Set problem = Starting with the line containing "At what coordinates" and going on through the line containing "This screenshot has width=1422, height=840.", write these lines again with "dropdown" swapped for "menu" and everything else unchanged. Leave the pictures out.

Given data =
++++

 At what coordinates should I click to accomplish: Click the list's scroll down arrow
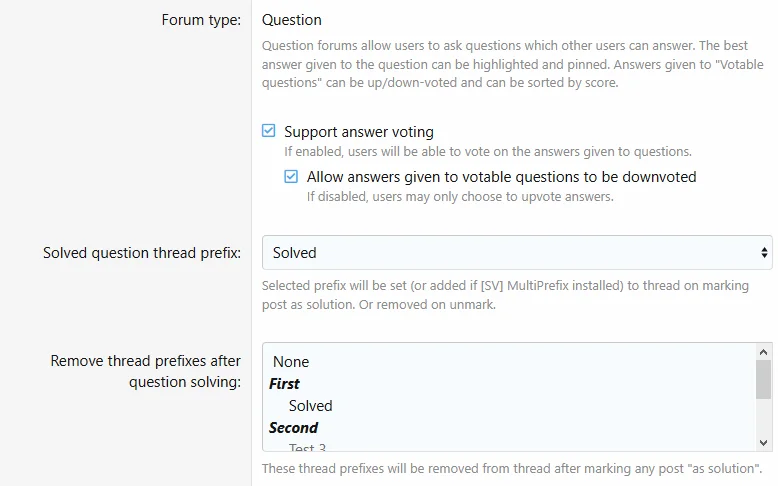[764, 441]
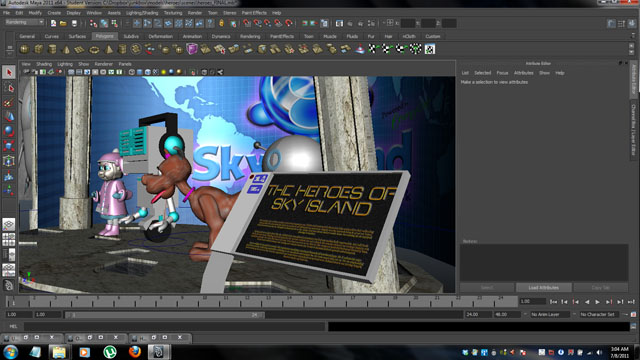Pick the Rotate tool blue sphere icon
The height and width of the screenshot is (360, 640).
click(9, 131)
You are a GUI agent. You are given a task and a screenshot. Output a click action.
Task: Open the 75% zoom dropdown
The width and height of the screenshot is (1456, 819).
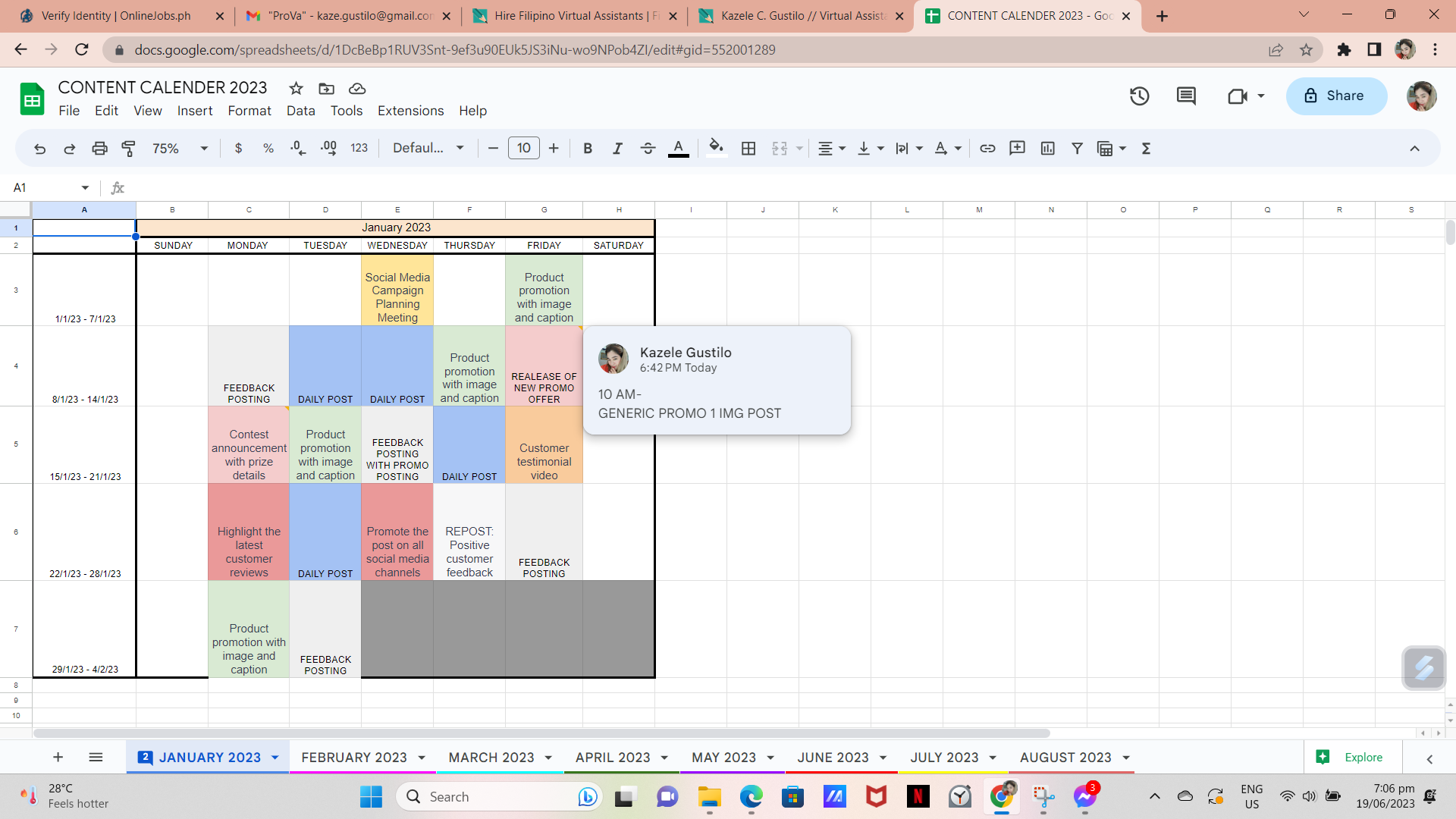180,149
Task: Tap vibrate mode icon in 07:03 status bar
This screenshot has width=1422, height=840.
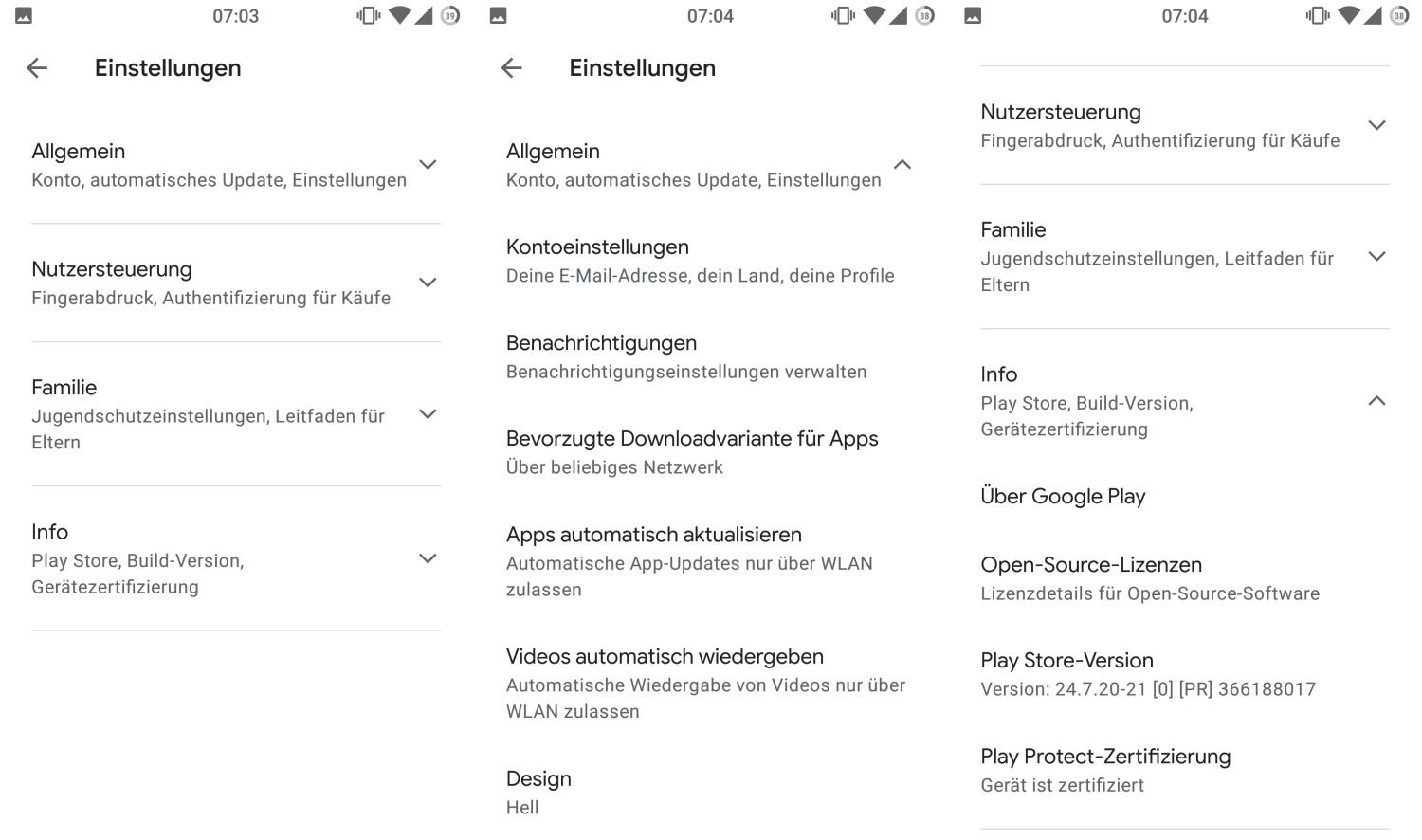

++++

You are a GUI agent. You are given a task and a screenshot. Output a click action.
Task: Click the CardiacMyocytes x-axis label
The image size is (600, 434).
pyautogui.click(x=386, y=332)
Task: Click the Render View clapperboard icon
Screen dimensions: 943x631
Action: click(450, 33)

++++

Output below =
 At what coordinates should I click to accomplish: Click the list's scroll down arrow
[764, 441]
Pick the Rotate tool blue sphere icon
The height and width of the screenshot is (360, 640).
click(9, 131)
You are a GUI agent. You are given a task and a screenshot. Output a click action.
Task: Open the 75% zoom menu
The width and height of the screenshot is (1456, 819).
180,149
Task: Tap vibrate mode icon in 07:03 status bar
This screenshot has width=1422, height=840.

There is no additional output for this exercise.